Brief: From the records below, extract only the lines running from the line with "Best Ball Pit" to the line with "Refund policy (816, 1569)", both lines included, reproducing them exactly.

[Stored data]
§

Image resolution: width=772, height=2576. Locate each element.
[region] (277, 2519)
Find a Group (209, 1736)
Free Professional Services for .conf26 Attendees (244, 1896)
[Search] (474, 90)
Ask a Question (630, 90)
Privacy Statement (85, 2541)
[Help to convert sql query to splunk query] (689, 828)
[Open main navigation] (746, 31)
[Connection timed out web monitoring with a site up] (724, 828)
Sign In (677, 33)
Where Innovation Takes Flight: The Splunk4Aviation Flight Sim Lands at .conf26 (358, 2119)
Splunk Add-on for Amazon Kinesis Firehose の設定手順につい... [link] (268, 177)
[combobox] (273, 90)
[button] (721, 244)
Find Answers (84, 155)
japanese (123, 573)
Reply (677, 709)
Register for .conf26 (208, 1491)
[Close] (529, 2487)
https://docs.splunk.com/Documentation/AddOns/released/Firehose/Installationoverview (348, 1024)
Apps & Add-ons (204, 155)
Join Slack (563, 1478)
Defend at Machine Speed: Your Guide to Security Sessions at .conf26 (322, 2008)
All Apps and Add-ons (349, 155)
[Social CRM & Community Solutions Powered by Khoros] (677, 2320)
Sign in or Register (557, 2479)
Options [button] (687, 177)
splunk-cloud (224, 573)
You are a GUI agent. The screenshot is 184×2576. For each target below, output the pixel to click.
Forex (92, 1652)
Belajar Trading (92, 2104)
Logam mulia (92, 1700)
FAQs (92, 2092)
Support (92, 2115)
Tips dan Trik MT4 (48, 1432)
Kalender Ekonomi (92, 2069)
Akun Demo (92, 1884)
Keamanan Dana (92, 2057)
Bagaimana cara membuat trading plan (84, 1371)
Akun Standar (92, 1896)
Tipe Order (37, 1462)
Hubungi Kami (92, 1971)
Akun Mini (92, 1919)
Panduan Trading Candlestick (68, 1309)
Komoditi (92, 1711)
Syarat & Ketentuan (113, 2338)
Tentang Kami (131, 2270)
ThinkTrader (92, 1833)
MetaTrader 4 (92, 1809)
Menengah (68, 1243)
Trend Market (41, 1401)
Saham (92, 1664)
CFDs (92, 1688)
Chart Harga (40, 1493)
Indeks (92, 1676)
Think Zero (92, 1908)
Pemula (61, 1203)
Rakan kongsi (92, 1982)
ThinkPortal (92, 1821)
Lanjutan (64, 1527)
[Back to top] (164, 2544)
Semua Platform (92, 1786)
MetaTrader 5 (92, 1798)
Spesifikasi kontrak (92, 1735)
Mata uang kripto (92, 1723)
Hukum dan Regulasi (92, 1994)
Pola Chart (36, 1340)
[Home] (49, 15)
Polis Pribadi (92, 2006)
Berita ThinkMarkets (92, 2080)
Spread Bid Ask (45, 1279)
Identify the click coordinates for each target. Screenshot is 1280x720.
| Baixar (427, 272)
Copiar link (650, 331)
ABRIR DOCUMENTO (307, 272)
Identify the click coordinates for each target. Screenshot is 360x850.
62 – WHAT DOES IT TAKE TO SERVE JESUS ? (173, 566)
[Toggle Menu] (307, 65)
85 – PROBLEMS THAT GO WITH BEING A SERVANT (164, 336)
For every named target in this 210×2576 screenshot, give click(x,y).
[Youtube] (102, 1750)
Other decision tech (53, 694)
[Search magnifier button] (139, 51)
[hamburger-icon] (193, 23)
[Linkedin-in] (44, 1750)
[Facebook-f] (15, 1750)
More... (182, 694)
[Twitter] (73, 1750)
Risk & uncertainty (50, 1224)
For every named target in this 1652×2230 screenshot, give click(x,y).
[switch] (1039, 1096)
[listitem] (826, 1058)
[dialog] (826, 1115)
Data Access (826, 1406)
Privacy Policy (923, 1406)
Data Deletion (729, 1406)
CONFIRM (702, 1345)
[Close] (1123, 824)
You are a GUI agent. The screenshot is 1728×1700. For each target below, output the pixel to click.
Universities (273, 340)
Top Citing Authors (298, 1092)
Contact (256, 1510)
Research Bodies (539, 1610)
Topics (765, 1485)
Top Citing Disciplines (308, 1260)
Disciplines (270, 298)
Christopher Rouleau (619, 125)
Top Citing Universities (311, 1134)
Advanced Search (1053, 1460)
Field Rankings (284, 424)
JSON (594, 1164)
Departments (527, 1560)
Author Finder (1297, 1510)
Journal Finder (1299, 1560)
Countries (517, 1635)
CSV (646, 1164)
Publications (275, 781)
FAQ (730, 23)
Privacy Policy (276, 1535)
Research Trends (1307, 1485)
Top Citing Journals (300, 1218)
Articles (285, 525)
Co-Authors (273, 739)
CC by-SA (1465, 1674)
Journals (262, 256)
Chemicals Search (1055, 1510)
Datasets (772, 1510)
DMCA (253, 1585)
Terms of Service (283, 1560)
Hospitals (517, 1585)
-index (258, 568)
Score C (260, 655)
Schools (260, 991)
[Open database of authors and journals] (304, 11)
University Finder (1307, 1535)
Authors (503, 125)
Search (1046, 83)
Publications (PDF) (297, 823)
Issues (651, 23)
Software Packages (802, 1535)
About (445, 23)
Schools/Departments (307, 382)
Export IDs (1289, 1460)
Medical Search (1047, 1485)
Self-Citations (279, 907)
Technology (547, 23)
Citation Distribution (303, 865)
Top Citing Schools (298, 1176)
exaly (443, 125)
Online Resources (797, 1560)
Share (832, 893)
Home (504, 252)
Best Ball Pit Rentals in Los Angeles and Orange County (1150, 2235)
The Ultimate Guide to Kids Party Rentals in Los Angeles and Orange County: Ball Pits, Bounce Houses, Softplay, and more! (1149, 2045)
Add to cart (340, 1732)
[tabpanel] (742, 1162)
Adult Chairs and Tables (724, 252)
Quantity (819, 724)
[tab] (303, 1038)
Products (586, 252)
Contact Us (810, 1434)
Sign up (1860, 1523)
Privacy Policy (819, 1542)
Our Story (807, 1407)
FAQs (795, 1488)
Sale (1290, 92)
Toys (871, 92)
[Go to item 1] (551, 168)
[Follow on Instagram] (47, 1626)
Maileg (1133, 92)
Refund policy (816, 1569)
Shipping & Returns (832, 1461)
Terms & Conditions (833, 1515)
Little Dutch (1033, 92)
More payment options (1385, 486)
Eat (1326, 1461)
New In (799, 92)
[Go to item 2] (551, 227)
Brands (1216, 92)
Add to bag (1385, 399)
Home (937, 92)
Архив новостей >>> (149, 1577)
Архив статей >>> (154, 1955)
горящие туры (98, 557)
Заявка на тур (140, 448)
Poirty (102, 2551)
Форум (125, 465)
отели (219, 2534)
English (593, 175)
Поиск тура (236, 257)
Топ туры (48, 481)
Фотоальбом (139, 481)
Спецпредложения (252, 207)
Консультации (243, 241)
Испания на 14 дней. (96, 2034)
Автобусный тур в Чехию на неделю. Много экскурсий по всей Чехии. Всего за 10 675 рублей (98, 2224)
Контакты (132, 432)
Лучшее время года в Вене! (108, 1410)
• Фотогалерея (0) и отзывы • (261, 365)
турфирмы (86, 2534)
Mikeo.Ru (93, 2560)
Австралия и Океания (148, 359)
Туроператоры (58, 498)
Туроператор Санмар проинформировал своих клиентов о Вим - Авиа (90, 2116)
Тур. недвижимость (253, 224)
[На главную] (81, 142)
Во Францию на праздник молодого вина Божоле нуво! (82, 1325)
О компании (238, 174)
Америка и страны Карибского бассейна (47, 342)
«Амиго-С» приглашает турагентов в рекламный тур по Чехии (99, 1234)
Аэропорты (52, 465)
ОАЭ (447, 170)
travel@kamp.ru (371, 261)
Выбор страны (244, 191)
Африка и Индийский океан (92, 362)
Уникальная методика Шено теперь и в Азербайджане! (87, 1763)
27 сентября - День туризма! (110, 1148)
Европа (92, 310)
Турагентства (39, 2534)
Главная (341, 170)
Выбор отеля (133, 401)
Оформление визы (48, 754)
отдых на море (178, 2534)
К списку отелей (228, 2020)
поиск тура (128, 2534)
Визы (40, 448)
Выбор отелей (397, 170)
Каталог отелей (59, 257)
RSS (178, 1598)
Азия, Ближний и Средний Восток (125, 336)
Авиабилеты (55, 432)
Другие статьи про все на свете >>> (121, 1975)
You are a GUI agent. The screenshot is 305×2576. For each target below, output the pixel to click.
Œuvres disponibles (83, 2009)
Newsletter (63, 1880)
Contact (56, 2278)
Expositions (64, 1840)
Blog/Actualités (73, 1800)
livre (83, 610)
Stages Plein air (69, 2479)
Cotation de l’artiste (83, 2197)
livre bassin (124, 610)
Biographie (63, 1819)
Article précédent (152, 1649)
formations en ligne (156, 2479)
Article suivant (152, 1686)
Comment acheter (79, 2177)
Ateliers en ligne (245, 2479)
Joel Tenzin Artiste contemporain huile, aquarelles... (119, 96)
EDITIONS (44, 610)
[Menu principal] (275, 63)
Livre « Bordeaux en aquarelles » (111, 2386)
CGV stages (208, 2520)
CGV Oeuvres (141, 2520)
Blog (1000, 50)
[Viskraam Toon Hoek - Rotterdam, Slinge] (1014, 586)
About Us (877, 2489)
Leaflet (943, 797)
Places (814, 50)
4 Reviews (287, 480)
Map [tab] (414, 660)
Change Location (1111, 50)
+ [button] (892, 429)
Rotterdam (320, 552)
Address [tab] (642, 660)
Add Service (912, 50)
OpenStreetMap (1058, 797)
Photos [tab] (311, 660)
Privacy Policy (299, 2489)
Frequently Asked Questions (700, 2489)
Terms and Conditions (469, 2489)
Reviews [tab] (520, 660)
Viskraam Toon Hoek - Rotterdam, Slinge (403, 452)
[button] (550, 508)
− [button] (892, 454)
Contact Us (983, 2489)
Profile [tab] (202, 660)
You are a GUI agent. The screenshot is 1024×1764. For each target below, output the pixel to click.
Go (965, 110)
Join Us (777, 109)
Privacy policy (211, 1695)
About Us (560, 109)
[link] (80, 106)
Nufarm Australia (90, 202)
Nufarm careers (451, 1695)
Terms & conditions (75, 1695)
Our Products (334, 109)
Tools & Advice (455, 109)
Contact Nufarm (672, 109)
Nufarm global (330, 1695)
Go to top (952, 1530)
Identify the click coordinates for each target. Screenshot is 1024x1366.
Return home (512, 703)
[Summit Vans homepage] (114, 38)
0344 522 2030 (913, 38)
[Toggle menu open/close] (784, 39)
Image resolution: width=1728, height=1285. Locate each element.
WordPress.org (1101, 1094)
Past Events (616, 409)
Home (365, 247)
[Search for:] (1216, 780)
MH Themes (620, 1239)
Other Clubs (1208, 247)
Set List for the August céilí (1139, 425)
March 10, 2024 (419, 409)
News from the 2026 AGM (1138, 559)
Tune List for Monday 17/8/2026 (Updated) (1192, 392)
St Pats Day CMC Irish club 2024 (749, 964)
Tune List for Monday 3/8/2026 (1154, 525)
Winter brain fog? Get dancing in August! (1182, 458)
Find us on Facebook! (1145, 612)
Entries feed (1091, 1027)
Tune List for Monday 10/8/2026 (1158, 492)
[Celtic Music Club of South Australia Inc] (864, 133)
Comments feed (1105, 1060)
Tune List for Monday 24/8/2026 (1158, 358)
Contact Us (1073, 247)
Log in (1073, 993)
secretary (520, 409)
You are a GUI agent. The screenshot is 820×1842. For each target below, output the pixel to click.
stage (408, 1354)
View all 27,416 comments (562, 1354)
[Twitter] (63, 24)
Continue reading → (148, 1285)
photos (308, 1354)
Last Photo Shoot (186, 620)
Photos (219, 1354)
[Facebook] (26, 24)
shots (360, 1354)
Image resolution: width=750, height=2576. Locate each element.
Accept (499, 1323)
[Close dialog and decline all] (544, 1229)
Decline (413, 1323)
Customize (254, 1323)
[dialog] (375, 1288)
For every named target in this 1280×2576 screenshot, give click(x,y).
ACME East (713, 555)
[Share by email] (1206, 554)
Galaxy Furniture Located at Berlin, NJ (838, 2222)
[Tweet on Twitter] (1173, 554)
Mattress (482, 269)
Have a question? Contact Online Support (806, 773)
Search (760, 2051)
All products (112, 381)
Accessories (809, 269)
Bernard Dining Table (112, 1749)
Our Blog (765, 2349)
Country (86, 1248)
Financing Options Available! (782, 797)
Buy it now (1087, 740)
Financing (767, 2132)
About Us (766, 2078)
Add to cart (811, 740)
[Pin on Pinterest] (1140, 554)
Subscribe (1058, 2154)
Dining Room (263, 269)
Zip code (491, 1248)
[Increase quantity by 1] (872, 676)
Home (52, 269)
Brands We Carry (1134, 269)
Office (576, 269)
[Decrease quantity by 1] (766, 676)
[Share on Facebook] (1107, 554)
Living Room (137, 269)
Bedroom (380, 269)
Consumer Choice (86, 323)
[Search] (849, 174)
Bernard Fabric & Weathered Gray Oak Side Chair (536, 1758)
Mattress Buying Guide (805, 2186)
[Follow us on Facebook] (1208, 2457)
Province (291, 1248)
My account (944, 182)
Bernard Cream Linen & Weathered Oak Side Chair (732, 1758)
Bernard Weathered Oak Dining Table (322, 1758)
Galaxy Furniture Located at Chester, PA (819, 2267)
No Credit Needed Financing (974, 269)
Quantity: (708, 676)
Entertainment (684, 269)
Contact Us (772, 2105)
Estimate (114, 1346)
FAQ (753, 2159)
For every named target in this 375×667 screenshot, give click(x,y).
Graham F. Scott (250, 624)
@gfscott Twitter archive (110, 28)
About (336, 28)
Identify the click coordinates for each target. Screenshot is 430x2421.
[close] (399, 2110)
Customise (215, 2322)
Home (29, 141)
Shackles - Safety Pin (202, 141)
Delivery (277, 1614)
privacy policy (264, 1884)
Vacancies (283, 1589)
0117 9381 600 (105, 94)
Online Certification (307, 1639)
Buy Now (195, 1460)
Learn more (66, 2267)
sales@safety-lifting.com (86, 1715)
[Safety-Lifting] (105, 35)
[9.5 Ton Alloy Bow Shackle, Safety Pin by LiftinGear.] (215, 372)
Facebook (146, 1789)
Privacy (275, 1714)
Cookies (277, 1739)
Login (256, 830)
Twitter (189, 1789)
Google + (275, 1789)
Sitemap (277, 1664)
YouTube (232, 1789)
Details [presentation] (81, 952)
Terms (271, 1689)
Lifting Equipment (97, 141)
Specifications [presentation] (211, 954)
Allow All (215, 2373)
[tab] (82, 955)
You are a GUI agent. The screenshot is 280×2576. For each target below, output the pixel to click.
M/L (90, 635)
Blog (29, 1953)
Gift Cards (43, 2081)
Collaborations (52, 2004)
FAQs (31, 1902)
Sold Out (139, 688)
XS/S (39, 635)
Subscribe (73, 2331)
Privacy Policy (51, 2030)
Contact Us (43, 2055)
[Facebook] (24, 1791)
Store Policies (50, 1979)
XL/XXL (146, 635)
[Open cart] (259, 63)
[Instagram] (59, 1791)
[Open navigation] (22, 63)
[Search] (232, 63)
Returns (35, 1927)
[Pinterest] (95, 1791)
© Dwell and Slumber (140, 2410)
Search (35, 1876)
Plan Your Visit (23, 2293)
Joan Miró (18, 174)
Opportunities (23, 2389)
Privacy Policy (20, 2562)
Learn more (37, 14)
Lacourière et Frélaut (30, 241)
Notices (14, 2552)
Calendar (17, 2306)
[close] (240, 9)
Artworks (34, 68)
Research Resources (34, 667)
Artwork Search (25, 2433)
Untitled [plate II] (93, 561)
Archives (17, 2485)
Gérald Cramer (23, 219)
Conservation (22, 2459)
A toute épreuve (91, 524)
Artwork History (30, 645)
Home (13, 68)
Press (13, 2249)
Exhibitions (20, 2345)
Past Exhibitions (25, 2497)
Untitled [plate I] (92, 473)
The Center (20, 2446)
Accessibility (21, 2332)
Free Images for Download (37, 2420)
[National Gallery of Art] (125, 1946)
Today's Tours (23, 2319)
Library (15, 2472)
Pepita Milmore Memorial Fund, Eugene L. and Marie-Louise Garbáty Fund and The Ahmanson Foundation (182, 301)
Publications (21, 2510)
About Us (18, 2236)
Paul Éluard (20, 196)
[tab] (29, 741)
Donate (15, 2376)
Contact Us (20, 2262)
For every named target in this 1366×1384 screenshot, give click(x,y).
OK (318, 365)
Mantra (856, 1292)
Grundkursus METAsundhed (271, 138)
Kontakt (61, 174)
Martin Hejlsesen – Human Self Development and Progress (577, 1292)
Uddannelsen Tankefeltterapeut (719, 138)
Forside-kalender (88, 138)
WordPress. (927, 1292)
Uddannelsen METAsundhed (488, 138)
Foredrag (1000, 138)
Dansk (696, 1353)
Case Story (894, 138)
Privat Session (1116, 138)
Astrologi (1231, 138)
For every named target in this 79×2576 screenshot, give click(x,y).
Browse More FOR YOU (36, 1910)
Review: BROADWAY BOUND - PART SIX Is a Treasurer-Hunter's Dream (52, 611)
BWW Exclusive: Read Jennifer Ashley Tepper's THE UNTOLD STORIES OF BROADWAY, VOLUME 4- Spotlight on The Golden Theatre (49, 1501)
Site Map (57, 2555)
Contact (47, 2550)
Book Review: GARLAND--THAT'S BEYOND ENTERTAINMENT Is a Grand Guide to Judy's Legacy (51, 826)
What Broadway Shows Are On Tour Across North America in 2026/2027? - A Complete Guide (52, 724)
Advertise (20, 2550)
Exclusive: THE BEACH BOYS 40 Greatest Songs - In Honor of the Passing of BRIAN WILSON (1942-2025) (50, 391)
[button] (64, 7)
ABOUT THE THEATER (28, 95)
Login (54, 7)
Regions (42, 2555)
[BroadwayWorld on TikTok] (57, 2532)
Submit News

§

Result:
Best Ball Pit Rentals in Los Angeles and Orange County (1150, 2235)
The Ultimate Guide to Kids Party Rentals in Los Angeles and Orange County: Ball Pits, Bounce Houses, Softplay, and more! (1149, 2045)
Add to cart (340, 1732)
[tabpanel] (742, 1162)
Adult Chairs and Tables (724, 252)
Quantity (819, 724)
[tab] (303, 1038)
Products (586, 252)
Contact Us (810, 1434)
Sign up (1860, 1523)
Privacy Policy (819, 1542)
Our Story (807, 1407)
FAQs (795, 1488)
Sale (1290, 92)
Toys (871, 92)
[Go to item 1] (551, 168)
[Follow on Instagram] (47, 1626)
Maileg (1133, 92)
Refund policy (816, 1569)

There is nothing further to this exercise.